Supervisory Guidance on Model Risk Management for Anti-Money Laundering (AML) and Combating the Financing of Terrorism (CFT)
Financial institutions that rely on systems or models to assist in complying with AML/CFT requirements are subject to supervisory guidance from financial regulatory agencies. This article provides an overview of key FAQs, joint statements, and other resources related to model risk management.
Model Risk Management: An Overview
Model risk management refers to the process of identifying, assessing, measuring, monitoring, and controlling risks associated with the use of models in financial institutions.
Identifying Potential Risks
When using a system or model for AML/CFT compliance, institutions should consider factors such as:
- Data quality
- Model complexity
- User understanding
These factors can help identify potential risks and inform mitigation strategies.
Joint Statements from Regulatory Bodies
The Basel Committee on Banking Supervision (BCBS) has issued guidance on the sound management of risks related to money laundering and financing of terrorism. Additionally, the BCBS has developed standards for correspondent banking activities, including due diligence requirements.
Resources for Model Risk Management
- FinCEN’s Financial Institutions Hotline: 1-866-556-3974 (24/7)

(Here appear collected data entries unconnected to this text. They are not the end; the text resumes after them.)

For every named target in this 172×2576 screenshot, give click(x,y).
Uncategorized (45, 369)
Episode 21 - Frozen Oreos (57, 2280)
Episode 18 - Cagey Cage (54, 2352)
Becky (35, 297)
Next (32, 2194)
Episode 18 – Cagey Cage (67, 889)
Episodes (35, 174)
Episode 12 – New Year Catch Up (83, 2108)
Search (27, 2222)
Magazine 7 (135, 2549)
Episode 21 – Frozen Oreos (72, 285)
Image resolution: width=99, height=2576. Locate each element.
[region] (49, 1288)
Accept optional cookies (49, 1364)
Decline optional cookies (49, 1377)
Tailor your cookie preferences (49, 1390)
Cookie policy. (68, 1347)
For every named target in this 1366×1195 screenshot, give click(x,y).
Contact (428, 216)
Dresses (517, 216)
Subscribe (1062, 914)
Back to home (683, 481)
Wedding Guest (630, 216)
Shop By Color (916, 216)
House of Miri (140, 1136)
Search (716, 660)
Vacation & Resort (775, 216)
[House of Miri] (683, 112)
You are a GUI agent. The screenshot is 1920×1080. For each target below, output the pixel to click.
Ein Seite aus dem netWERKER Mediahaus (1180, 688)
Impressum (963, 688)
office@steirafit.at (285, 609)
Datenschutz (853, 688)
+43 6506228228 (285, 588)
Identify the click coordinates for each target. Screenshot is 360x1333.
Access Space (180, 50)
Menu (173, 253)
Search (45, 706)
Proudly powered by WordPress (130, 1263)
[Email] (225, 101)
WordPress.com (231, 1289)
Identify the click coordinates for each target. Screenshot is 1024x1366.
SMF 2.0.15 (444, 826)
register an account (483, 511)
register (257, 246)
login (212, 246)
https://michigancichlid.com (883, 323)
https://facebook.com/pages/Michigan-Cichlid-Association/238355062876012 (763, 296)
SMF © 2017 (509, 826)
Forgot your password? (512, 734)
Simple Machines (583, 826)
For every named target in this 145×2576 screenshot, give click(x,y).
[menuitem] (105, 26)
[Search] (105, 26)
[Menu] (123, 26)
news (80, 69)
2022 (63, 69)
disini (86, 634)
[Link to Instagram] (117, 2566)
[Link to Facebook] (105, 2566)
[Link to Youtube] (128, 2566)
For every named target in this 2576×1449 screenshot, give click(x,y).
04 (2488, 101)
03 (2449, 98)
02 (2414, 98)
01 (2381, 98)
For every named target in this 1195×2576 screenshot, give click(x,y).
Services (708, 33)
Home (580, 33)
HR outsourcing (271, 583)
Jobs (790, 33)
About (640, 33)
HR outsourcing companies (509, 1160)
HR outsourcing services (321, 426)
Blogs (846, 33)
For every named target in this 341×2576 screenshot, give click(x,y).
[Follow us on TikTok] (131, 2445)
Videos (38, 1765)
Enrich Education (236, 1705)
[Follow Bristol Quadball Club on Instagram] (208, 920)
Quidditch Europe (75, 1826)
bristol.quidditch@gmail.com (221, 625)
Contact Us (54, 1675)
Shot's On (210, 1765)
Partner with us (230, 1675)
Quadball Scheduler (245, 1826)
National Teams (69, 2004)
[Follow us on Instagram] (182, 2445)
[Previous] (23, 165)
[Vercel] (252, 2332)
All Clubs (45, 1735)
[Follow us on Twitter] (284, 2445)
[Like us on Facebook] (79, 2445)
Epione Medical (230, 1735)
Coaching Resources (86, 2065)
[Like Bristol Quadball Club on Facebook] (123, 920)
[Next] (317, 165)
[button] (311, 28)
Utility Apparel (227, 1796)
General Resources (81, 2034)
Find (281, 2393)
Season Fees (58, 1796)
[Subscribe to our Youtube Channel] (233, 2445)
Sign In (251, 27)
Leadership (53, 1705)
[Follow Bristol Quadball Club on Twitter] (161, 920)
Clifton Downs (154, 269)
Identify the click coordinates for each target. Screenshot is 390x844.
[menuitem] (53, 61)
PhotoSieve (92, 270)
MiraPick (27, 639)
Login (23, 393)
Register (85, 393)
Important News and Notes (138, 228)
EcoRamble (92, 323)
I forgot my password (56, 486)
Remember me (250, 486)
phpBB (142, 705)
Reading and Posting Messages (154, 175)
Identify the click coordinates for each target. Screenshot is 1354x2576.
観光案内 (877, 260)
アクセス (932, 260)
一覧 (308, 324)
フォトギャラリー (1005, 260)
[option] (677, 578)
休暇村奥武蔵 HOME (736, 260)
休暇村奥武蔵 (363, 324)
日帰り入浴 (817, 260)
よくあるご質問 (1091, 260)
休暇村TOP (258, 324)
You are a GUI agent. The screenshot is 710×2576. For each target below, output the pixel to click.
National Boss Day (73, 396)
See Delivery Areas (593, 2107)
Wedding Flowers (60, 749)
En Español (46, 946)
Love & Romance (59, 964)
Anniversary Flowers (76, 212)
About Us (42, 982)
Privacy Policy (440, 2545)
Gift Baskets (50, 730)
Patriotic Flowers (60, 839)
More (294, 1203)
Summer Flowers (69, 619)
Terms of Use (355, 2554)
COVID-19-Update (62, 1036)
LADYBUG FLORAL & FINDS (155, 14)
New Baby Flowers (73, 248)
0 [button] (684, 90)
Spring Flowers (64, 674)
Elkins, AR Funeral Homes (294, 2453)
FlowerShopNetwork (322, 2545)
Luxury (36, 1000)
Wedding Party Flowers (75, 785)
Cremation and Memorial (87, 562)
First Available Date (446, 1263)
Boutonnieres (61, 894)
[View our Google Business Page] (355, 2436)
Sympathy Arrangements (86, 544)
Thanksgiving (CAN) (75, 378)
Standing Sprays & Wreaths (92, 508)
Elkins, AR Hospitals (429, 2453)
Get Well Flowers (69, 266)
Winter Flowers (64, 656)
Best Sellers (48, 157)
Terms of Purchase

- Wolfsberg Correspondent Banking Due Diligence Questionnaire
- National Strategies and Risk Assessments:
- 2022 National Strategy for Combating Terrorist and Other Illicit Financing
- National Money Laundering Risk Assessment
- National Terrorist Financing Risk Assessment
- National Proliferation Financing Risk Assessment
Educational Resources
- Anti-Money Laundering/Countering the Financing of Terrorism technical assistance video
- FDIC’s Technical Assistance Video Program: Educational videos on areas of supervisory focus and regulatory changes.
By understanding these FAQs, joint statements, resources, and guidance, financial institutions can better manage model risks and ensure compliance with AML/CFT requirements.